Когда обозначатся перемены в характере Огородникова, когда к нему придет желание вытряхнуть из себя хитроватую глупость рисоваться под обиженного судьбой неудачника и затем честным трудом завоевать уважение товарищей, — кажется, не дождаться. Уже завершается подготовка к пуску всего комплекса механизмов огромного завода, а он, Огородников, остался таким, каким пришел на строительство. Тысячи парней и девчат овладели за это время специальностями комплектовщиков и сборщиков основных узлов серийного выпуска автомобилей, а он, мотаясь по всем цехам, готовился к сборке личного автомобиля из «бросовых», как он считал, деталей.
— Не бросовые, а ворованные, — говорили ему друзья по общежитию.
— Поймайте — тогда говорите «ворованные», — отвечал он, отстаивая свой замысел еще в начале такой авантюры. — Жмите на контроль за качеством, озолочу. Из бракованных буду собирать не на мировой рынок, а для себя, для личного пользования…
Не без умысла он поступил на службу в ВОХР — военизированную охрану завода. Там нашелся оглядистый человек Тимуров, в помощниках начальника ходил со своим планом. Про запас ему нужен был такой хваткий парень. Не зря же говорят: везде необходим козел отпущения, на которого можно свалить любой просчет.

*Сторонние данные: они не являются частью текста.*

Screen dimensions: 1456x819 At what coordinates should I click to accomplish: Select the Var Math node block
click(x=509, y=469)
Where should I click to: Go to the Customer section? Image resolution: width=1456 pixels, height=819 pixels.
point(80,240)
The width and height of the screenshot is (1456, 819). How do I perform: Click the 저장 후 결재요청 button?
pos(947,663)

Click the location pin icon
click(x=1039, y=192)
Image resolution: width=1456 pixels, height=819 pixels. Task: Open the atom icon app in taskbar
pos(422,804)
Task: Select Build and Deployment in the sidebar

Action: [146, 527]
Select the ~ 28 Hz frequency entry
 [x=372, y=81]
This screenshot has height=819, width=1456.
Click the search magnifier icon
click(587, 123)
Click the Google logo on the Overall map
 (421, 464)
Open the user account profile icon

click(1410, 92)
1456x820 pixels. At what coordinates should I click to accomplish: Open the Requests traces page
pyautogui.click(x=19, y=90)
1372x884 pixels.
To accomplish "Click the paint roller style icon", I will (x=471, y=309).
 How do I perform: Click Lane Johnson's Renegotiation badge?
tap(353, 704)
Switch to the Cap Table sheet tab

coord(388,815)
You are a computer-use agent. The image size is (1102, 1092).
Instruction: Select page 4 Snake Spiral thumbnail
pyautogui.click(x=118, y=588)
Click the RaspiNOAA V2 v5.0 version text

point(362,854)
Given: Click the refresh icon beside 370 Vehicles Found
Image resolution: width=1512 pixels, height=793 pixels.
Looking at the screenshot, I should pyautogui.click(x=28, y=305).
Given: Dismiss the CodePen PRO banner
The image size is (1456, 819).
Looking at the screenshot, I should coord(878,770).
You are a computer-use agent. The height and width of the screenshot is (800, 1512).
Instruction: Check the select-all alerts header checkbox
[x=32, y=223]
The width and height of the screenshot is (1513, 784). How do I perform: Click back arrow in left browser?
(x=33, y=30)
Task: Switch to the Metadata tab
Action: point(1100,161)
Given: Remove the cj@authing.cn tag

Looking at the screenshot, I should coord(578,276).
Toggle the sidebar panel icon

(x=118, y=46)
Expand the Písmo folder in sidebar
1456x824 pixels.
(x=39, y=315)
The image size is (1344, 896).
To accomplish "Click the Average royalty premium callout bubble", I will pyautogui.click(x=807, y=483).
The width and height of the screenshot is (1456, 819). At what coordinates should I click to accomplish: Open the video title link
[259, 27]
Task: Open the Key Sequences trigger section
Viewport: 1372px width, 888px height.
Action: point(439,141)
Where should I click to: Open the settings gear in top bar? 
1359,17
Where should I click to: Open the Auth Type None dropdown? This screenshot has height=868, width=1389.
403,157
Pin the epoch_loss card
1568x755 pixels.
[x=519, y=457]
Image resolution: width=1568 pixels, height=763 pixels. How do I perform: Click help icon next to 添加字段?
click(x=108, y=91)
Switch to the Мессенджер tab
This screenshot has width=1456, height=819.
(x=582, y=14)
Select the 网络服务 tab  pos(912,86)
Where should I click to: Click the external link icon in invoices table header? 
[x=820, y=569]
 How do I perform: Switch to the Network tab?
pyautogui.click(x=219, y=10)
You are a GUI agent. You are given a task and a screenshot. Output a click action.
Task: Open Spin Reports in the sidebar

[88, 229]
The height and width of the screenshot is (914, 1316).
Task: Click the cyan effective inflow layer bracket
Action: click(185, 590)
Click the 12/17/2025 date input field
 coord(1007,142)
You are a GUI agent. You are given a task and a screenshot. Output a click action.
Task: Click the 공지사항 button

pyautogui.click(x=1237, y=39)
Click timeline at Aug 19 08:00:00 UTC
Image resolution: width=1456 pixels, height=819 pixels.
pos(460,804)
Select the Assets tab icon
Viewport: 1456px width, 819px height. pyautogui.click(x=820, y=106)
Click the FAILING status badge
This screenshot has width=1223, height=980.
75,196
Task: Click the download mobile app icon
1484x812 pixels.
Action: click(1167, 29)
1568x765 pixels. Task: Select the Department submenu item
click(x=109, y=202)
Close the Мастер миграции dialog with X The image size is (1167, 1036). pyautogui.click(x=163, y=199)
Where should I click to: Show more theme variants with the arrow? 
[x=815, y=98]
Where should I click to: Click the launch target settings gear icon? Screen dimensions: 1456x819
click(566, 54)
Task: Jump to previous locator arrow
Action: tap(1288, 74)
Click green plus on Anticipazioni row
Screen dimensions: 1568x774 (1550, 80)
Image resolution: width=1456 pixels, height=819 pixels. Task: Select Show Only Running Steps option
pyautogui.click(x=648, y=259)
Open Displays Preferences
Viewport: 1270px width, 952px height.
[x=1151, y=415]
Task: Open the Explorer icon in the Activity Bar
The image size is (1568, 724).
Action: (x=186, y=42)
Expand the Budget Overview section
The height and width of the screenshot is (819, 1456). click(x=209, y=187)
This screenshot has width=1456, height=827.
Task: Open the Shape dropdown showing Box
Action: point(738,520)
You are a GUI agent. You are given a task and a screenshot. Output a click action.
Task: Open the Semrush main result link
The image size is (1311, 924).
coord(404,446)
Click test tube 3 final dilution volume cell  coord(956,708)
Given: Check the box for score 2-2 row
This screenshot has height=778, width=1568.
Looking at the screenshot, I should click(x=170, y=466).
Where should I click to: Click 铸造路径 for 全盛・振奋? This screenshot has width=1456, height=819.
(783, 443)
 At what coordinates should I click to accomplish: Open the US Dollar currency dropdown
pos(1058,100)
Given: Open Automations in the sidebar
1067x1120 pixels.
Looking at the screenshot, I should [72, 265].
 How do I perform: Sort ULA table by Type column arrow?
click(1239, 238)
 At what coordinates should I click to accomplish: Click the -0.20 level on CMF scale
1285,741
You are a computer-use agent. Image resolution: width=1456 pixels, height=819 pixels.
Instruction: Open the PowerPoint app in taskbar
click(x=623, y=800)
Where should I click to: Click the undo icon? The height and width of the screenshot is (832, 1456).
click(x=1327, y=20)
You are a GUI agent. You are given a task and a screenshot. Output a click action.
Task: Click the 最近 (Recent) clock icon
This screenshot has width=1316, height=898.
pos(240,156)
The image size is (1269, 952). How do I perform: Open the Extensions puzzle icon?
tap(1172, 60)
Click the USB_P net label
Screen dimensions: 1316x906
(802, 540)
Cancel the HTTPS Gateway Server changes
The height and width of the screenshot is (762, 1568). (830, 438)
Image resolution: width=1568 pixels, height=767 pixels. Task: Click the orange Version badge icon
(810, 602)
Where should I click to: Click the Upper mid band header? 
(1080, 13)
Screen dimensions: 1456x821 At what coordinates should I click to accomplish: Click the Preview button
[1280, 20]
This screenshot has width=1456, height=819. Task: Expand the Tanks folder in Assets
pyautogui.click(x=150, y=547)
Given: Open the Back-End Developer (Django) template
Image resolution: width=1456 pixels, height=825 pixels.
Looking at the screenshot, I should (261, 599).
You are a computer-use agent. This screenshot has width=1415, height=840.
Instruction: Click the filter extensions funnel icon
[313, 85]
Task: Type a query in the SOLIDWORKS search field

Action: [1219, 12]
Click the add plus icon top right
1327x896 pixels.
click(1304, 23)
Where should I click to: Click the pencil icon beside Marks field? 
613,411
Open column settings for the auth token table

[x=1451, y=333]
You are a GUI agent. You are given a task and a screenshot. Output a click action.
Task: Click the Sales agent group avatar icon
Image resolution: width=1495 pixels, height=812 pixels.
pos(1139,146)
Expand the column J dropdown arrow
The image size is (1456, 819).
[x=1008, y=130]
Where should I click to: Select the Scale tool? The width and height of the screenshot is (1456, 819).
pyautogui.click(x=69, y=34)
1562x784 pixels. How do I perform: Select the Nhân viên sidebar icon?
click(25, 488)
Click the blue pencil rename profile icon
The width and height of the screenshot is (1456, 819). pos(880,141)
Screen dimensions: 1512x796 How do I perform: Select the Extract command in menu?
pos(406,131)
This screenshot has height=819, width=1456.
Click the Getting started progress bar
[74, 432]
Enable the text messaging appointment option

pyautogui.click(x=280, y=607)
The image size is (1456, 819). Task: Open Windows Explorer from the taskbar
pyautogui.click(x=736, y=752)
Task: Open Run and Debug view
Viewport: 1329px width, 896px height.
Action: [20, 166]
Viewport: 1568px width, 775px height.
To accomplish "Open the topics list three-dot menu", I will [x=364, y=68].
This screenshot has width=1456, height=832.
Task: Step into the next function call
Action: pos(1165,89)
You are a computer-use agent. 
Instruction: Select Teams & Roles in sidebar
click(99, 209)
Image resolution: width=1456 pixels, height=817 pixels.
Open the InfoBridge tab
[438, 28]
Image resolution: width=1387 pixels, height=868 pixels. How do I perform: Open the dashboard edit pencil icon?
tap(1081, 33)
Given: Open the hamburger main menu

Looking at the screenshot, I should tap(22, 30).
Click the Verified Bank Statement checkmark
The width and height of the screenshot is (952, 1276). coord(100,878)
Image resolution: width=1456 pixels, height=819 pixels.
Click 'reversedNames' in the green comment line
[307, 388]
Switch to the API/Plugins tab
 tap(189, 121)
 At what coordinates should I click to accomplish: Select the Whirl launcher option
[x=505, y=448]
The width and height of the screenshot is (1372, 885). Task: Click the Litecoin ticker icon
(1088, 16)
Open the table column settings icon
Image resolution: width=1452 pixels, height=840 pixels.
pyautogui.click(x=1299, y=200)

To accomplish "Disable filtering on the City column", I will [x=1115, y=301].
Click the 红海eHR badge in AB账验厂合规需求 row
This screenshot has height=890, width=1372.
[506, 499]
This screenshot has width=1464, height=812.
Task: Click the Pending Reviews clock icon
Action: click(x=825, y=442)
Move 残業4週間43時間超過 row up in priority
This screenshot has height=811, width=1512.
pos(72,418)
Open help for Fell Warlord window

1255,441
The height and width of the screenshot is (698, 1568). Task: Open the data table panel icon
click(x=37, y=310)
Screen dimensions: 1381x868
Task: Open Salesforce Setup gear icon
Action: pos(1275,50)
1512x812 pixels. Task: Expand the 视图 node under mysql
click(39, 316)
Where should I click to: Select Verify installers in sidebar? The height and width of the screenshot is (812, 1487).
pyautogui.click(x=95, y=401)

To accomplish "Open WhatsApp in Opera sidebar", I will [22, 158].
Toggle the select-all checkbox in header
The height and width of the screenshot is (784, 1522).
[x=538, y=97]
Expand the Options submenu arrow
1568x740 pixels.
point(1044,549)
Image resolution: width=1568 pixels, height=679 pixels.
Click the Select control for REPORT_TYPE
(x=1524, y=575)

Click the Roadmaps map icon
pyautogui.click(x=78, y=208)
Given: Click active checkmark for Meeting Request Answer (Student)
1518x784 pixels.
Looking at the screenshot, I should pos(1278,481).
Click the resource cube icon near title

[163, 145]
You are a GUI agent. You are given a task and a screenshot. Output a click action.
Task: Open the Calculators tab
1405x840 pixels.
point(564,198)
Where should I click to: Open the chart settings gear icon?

Но ребята убедили Огородникова показать личный запас бракованных деталей на совещании по управлению производством, и Тимуров вынужден был писать объяснение, как и почему попал под его покровительство такой хват. Теперь Огородников снова мотается, молоко вот разносит… Можно ли такого парня заставить задуматься о завтрашнем дне? Пожалуй, напрасно согласился Василий Ярцев с доводами Абсолямова, Волкорезова, Яманова и Кубанца, что нельзя допускать Огородникова даже к стажировке на том агрегате, на котором они работают и понимают друг друга, как хорошо слаженный экипаж танка или самолета. Нет, надо посоветовать им пересмотреть свое решение. Ведь они знают пороки Огородникова и должны помочь ему избавиться от них. Рабочего воспитывают не мастер, не начальник смены, не комендант общежития, а коллектив, бригада, экипаж, те, кто стоит с ним у станка, кто обедает с ним за одним столом и спит рядом…
Наблюдая за Огородниковым и думая о нем, о его завтрашнем дне, Федор Федорович ждал, когда дежурный по залу соберет записки. Здесь заведен такой порядок — вопросы в письменном виде. Оказалось, что лишь одна записка была адресована Федору Федоровичу, остальные — целая стопка — организаторам вечера: «Почему не записывается такая беседа для вещания по заводскому радио? Почему не запланирован показ документального фильма о штурме Берлина?..» Значит, участники вечера хотят знать об этом памятном событии больше, чем рассказал Федор Федорович. А в записке на его имя значилось: «Говорят, после взятия Берлина парижане готовились встретить ваш полк. Кто из вашего полка был там?» Такой вопрос подкинул дотошный Афоня Яманов.
В зале наступила тишина. Перестал крутить лохматой головой и разносчик молока Огородников.
— Как мне известно, — сказал Федор Федорович, — ни один полк Советской Армии после штурма Берлина не собирался быть в Париже, поэтому парижане не могли готовиться к встрече с нами… Помню только, точнее, непослушная память подсказывает мне, как два солдата нашего полка были наказаны за самоволку в Париж…
— Как это было? — донеслось из зала в нарушение установленного здесь порядка.